これは、和尚の講和の中の一説ですが、翻訳していたのですが、そのファイルがなくなってしまって、私の記憶の中だけにあるお話です。
「昔、ある王様が栄華を極め、贅を尽くしていました。そこに、王様が信頼し、尊敬していたスーフィーの聖者から箱に入った贈り物が届きました。ただし、箱は生命に危険が迫ったときだけ開けるように、聖者から伝言されていました。箱を開けたい誘惑を抑え、いつしか年月が経ちましたが、王様は約束を守り、その箱を開けることはなく、その贈り物のことも忘れていましたが、あるとき、隣国との領土争いが起こり、戦争になり、王様が最前線で指揮を執ることになったとき、王様はあの箱のことを思い出しました。万が一、わが軍が負け、私の身に死が迫るかも知れまい。そこで、前線にその箱を持っていくことにしました。
案の定、部下が殺され、自分も追い詰められ、もうそこまで敵軍が迫り、敵の馬の足音が、岩場に身を潜めていた王様に聞こえ、死を覚悟した瞬間、あの箱のことが思い出されました。そうだ、聖者がいっていた時が来た。この箱を開けよう。いつも胸元にしまっていた箱を開けました。
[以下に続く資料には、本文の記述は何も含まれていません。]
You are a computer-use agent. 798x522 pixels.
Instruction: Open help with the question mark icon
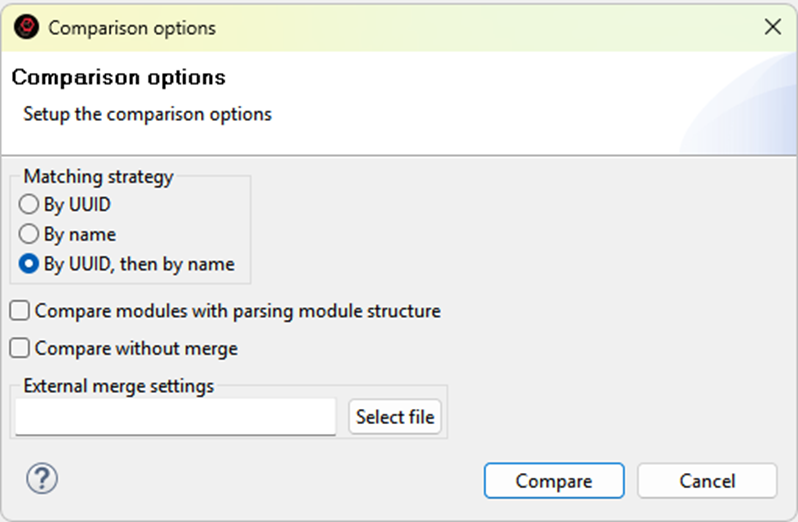[41, 479]
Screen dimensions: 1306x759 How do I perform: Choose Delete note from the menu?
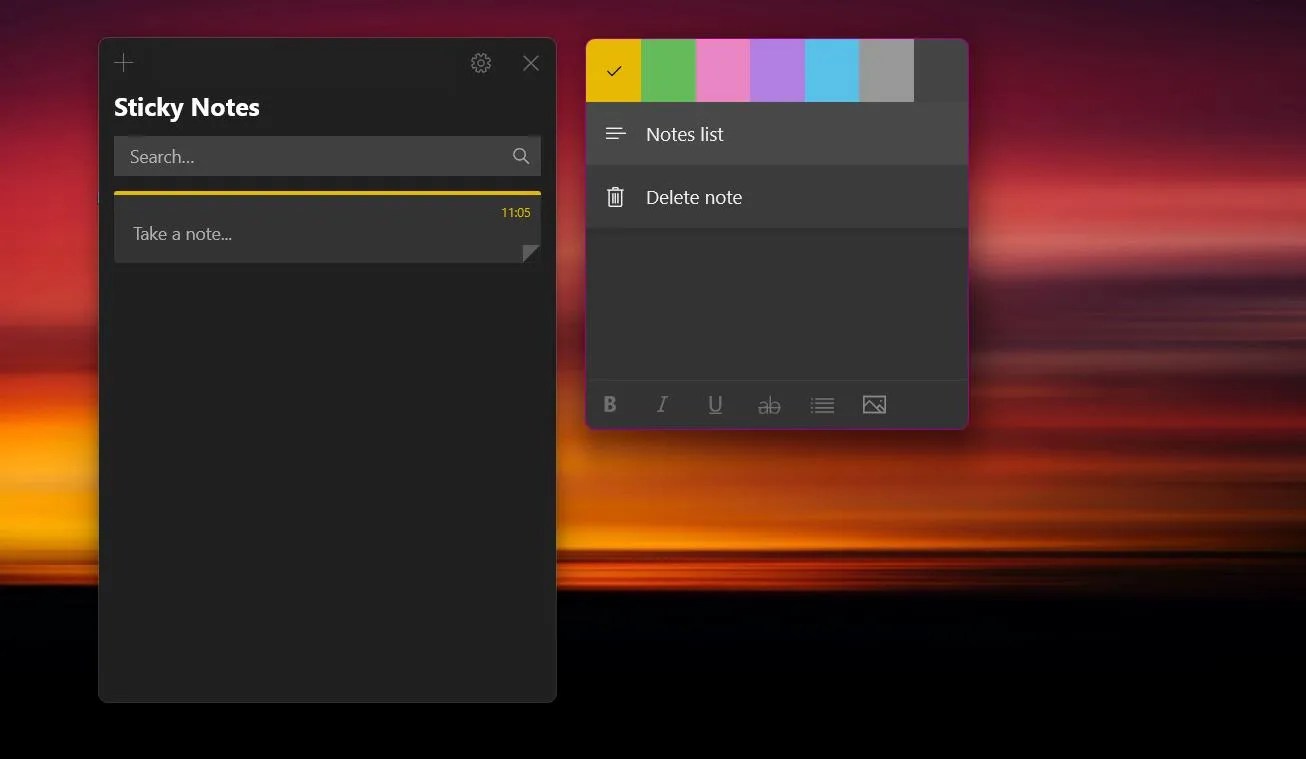click(694, 196)
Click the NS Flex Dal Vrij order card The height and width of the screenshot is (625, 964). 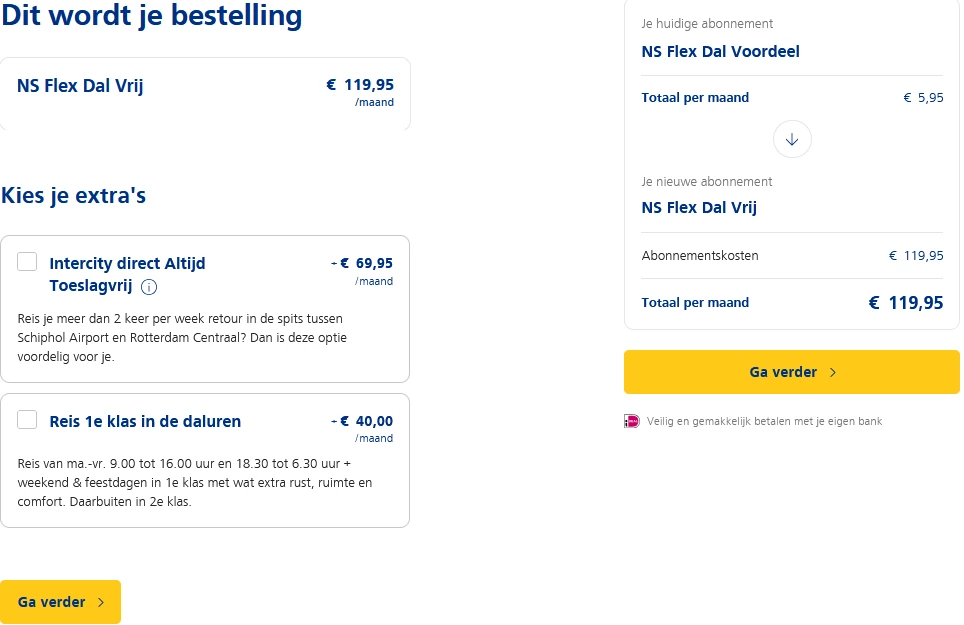tap(205, 93)
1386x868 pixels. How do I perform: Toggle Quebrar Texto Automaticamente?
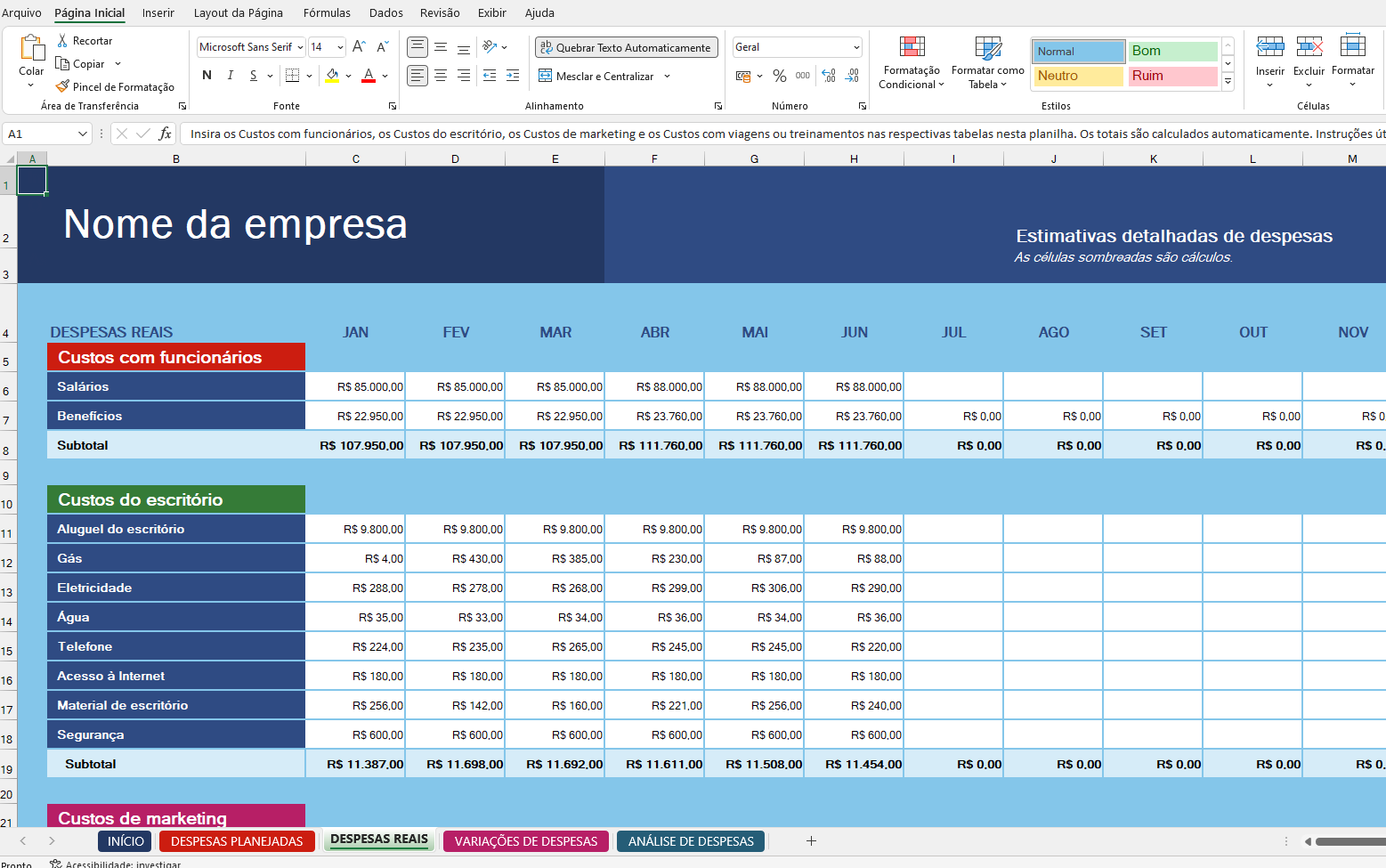626,47
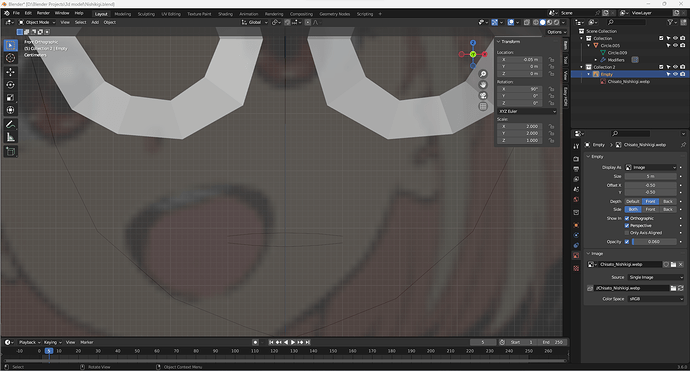Toggle camera view icon in viewport

click(x=483, y=96)
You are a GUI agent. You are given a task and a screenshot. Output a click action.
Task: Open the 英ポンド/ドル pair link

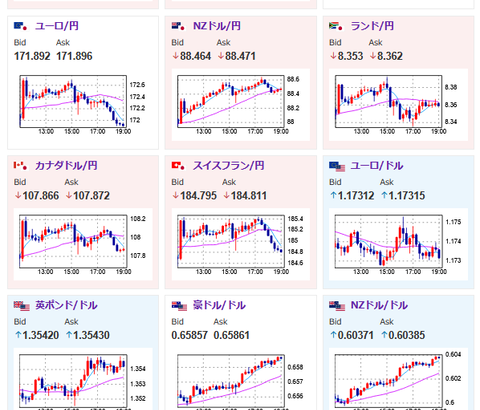click(66, 305)
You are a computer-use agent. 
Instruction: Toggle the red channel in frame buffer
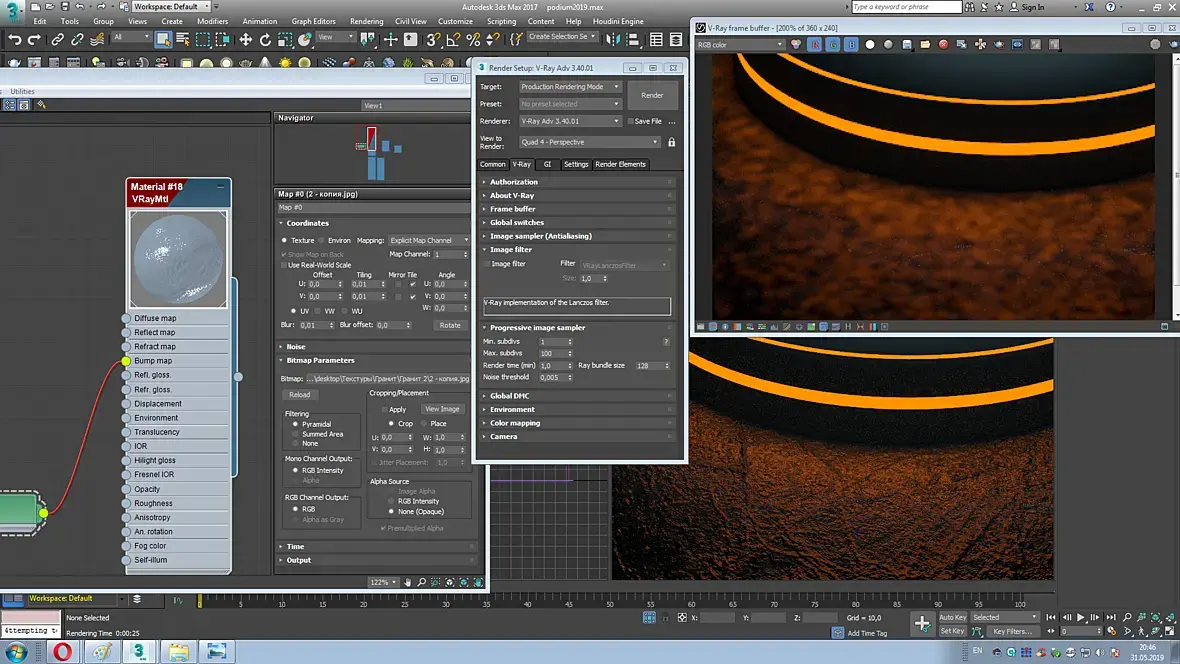[815, 45]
そこには薄っぺらい紙が入っており、なにやら文字か書かれていました。そこには{これもまた過ぎ去ってゆく}と書かれてありました。王様は深く悟るものがありました。そして、敵の馬の足音は王様から遠ざかり、王様は部下に助けられ、戦にも勝利し、無事お城へと戻ることができたのでした。その凱旋パレードで、王様の心の中には{これもまた過ぎ去ってゆく、人生も世界もただ夢のように現れて消えてゆくだけ}という響きがマントラのように心の中でこだまし、その後、どんなことにも執着がなくなり、動揺することなく、大王となって、多くの民に愛され、敬われ、天寿を全うしたのだった」
この人生に起こるすべてのこと・・病気、貧乏、苦しみ、悲しみ、寂しさ、不安、幸せ、喜び、戦争、勝利、敗北、当選、落選、複雑な人間関係、結婚、離婚、再婚・・・
みーんな{現れては過ぎ去り、消えてゆくだけ}
消えないのは自己の本心、鏡のような意識だけ
王様からそんなことを学んだのでした。